Ему послышался шорох. Показалось, что в приемной сквозь приоткрытую дверь кабинета мелькнула тень. Вспомнил, что в ящике стола лежит пистолет. Достал, глядя на вороненый ствол, серебряную пластину с дарственной надписью генерала Буталина. Снял предохранитель. Крадучись, подобрался к дверям, ожидая увидеть грабителя и всадить в него пулю. Было пусто. Тень померещилась. Он спрятал пистолет в карман и вернулся в кабинет.

То, что произошло, не было просто кражей. Не было диверсией. Не являло собой акта вандализма или действия шпиона. Вор, укравший содержимое сейфа, был тем, кто крадет царства, сглатывает народы. А также гасит звезды, рассыпает галактики, превращает в непроглядный мрак сверкающие участки Вселенной. Этот вор проскользнул в его кабинет, испепелил содержимое сейфа, оставил после себя запах ада.

Внезапно сверкнула надежда. Оставался волшебный бриллиант, взращиваемый чудодейственной силой. Магический кристалл, обладающий таинством возрождения.

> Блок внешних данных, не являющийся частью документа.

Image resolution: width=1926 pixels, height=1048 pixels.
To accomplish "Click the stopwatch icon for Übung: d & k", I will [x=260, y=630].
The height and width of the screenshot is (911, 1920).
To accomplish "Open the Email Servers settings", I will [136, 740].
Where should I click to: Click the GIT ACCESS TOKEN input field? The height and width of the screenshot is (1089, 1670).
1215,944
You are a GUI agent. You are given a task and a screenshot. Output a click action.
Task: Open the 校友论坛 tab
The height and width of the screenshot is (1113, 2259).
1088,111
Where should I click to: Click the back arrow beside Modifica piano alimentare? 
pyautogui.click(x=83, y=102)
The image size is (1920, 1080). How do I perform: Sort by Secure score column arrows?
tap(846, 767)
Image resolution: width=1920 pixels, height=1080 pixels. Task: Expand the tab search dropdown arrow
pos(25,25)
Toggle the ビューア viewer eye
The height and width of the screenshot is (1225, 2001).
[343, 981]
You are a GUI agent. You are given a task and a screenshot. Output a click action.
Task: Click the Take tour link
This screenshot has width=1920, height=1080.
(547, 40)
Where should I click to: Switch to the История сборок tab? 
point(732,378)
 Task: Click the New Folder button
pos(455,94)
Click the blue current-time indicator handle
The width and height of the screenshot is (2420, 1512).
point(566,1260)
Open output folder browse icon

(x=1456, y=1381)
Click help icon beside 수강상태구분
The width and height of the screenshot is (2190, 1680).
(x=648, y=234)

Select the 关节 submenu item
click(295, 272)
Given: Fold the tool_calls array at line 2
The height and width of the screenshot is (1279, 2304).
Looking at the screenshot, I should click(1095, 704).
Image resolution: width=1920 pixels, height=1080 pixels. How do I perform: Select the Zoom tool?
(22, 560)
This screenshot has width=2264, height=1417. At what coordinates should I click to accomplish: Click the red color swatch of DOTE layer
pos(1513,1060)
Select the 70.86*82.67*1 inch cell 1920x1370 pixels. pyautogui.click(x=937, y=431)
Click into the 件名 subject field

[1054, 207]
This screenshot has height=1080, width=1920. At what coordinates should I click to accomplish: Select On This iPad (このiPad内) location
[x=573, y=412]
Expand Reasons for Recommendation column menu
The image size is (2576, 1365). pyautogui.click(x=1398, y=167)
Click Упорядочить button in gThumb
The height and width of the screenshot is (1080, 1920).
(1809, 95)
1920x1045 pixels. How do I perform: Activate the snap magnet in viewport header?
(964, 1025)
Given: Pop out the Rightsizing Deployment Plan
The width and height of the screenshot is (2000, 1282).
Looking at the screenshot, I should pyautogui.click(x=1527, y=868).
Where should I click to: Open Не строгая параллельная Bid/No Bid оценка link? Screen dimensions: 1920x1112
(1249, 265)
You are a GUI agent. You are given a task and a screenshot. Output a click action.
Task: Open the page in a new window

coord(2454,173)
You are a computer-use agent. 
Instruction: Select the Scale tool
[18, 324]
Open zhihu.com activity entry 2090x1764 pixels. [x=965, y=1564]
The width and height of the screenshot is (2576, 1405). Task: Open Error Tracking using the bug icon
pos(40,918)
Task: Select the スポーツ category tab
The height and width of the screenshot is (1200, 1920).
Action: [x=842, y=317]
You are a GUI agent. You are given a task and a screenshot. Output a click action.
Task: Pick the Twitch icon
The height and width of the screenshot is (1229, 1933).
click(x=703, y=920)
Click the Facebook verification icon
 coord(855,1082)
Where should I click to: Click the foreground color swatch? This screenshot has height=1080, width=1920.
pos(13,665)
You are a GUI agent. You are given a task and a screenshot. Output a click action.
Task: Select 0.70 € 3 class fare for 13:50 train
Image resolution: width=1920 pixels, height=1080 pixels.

Сарафанов вскочил, скользнул в потаенный коридор, ведущий из кабинета в тайную лабораторию. Достиг изящных деревянных дверей, за которыми таилась бронированная плита с электронным замком. Замок, с набором цифр, обычно мигающий алой ягодкой, был темен, стальная дверь приоткрыта. Сарафанов вошел в лабораторию, уже понимая, что ступает не в благоухающую часовню, а в зловонный склеп.

Воздух, обычно таинственный, наполненный сиянием, нежными переливами, светящимися волнами, был глухой и мертвый. Стеклянный купол, накрывавший алмаз, был разбит, осколки валялись на полу. Чаши излучателей, зеркала приборов, источники волшебных волн были разгромлены и разбросаны. Струящиеся провода и волноводы уродливо, как оборванные лианы, валялись вокруг. Сарафанов прислонился к стене, под тусклым светильником в потолке.

Это была абсолютная смерть. Волшебная молельня, откуда начинался путь в бесконечное светоносное будущее, теперь была склепом, где покойником было само умертвленное время, мертвецом оказывалось испепеленное будущее. Без сил, без желания жить, олицетворяя мертвое время, Сарафанов был замурован в этот склеп…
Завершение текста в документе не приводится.